/aurora-postgres-backup-ec2

Scripts and Terraform to backup and restore the Aurora database to the same or different cluster.

Primary LanguagePython

AWS Aurora Postgres Logical Backup and Restore

Summary

Solution for automating Logical backups for a specific Aurora PostgreSQL database using pg_dump/pg_restore utilities. The pg_dump utility uses the COPY command to create a schema and data dump of a PostgreSQL database. This is quite useful because it allows a database to be restored to a lower environment. The backup process is done via parallel directory style to decrease the backup time. After a restore is done, a vacuum analyze is done on each table restored.

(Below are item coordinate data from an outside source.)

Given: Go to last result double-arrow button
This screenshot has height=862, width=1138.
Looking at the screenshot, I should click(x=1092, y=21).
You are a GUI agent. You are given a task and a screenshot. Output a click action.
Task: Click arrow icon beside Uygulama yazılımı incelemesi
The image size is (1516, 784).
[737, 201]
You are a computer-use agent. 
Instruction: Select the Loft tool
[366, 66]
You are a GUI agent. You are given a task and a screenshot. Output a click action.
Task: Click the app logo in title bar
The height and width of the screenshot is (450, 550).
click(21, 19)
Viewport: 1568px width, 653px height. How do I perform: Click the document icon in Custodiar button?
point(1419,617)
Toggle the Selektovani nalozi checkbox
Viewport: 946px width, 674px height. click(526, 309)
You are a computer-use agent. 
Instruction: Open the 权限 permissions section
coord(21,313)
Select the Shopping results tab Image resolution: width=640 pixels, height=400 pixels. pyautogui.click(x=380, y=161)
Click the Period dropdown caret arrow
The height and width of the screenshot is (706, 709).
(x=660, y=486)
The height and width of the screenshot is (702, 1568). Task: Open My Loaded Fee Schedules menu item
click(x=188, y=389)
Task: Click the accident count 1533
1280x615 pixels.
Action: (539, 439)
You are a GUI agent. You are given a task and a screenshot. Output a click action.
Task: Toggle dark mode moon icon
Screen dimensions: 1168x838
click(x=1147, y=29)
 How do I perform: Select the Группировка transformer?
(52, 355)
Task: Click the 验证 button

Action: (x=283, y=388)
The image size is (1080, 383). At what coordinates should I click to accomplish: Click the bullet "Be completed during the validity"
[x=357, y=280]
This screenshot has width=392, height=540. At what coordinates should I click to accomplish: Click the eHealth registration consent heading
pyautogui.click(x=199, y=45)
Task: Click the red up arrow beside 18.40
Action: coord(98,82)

The main AWS services used are Ec2, Secrets Manager, Systems Manager, and S3 (with endpoints). This approach was chosen due to a customer's approved service list. A similar apprach was tested on ECS and EKS, with ECS and Ec2 approaches being the lesser complicated approach assuming skills are equal. Backups are stored in S3 with lifecycle rules based on path. The Ec2 instance is postioned in the correct Availability Zone to minimize cross-AZ transfer costs.

Prerequisites

  • Aurora master user credentials stored in Secrets Manager
  • Existing VPC and Subnets setup prior
  • RDS security group access given to Ec2 subnet
  • S3 KMS encryption key defined
  • Update .vars files in terraform-common and terraform-backup directories
  • Update Terraform backend for terraform-common and terraform-backup to use S3 and DynamoDB
  • Env variables used by Terraform in the .envrc file

Main steps

  • Execute main.sh shell script
  • Python script, gather-aurora-info.py, gathers information on Aurora setup (to later position the Ec2 in the correct AZ)
  • Common regional commponents (that remain long term) are deployed via Terraform
  • Temporary Ec2 backup commponents are deployed via Terraform
  • Syncing of Ec2 scripts to the S3 Bucket
  • Execution of shell script on Ec2 via Systems Manager is done to prepare OS then execute aurora-operation.py that drive the main Aurora backup or restore operation
  • The temporary Terraform Ec2 is destroyed (common regional components remain)

Deployment

# backup 
bash main.sh -c <cluster> -d <database> -o backup -r <region> -b <bucket>

bash main.sh -c clu02 -d db3 -o backup -r us-east-2 -b backup-aurora-dev-us-east-2 -s /aurora/clu02/postgres 

# restore
bash main.sh -c <cluster> -d <database> -o restore -r <region> -b <bucket> -s <secret> -t <timestamp>

bash main.sh -c clu02 -d db3 -o restore -r us-east-2 -b backup-aurora-prod-us-east-2 -s /aurora/clu02/postgres -t 20220312T024658Z

Contributing

Pull requests are welcome. For major changes, please open an issue first to discuss what you would like to change.

License

MIT